Portrait of Mademoiselle Chanel
Marie Laurencin
1923, oil on canvas, 92 x 73 cm
Musée de l'Orangerie, Paris, France
In 1923, the French artist Marie Laurencin (1883-1956) was working on the costumes and sets for Serge Diaghilev's Ballet Russes. When she met the fashion designer Gabrielle "Coco" Chanel, they were both designing costumes for the same company's Le Train Bleu. Laurencin was a well-known set designer when Chanel asked the artist to paint her portrait. The Chanel suit, which would forever alter the way women dress, was introduced to the public in 1923, the year Laurencin painted this portrait. Here, the couturier sits in a sensual, dreamy daze with her Pomeranian puppy in her lap.
Chanel is shown in an erotic state of undress, with one shoulder of her draped gown falling off her arm and exposing her chest. The soft, curving, fluid lines, smoky colors, and languid mood are typical of Laurencin's work. However, Chanel decided that the portrait did not look sufficiently like her and rejected it. It was then sold to the dealer and art collector Paul Guillaume.
Chanele, if she refused a painting, she never refused herself in photography.

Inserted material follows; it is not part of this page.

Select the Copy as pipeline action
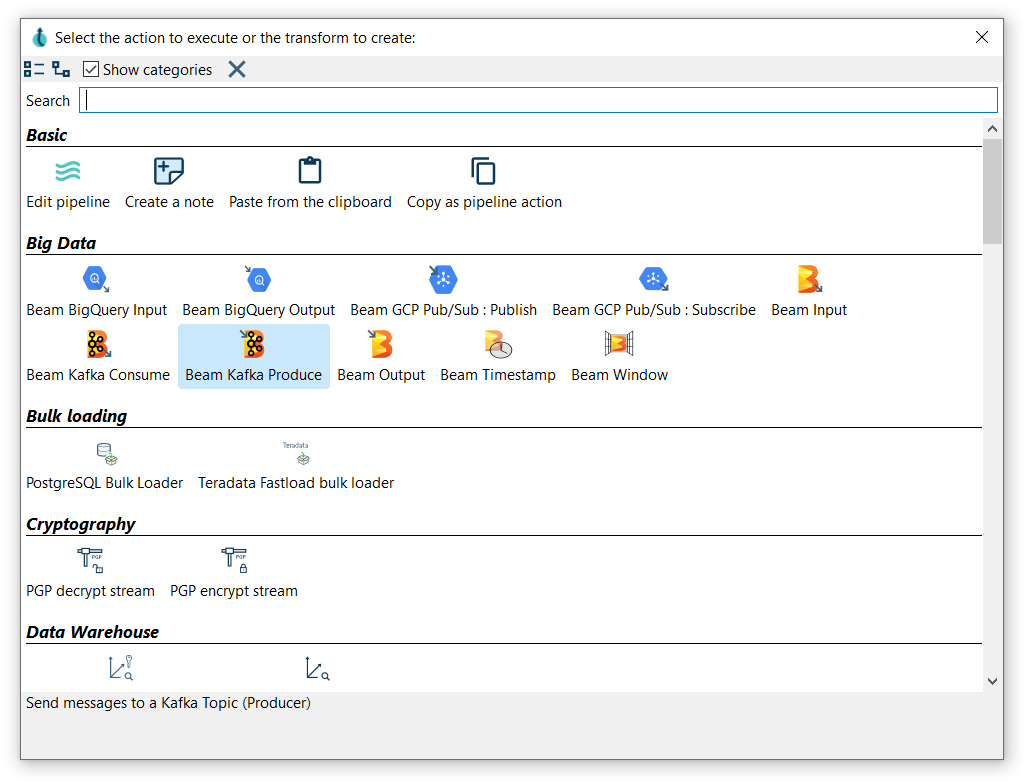The image size is (1025, 782). (x=484, y=183)
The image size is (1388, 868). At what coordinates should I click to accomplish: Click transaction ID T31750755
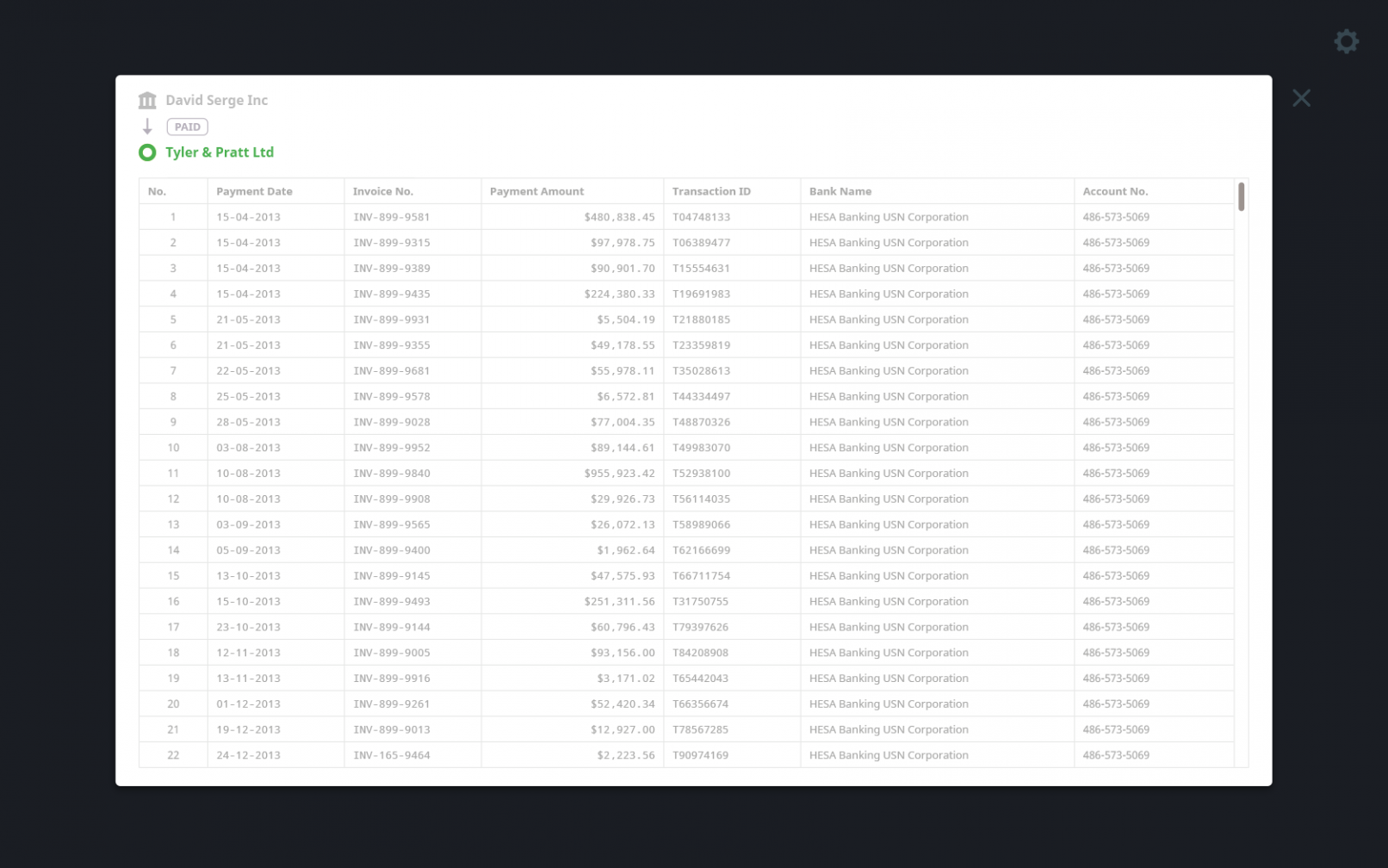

She is the first, for example in 1937, who appears in an advertisement for her perfume Number 5, herself. This is a definitive point in the history of the status of the couturier. Chanel had the advantage of being quite beautiful and slender. She became her own role model, like the models that accompanied her.
There is a very tenacious feeling between what she wears, what she does and who she is.
In all the photographs you can see, whether it's Man Ray, Horst, Kollar, Hoyningen-Huene, that Chanel always wears make-up. Perhaps we can see the expression of this painting as a line of truth. Chanel had a blush on her face. She was like those ladies of the time who couldn't move without a fairly white make-up on their face. Without make-up that could sometimes be a little too intense. And at this point we can say that the work of Marie Laurencin speaks of the mask of Chanel. Has the artist revealed the side of the designer that she especially did not want to show to the public?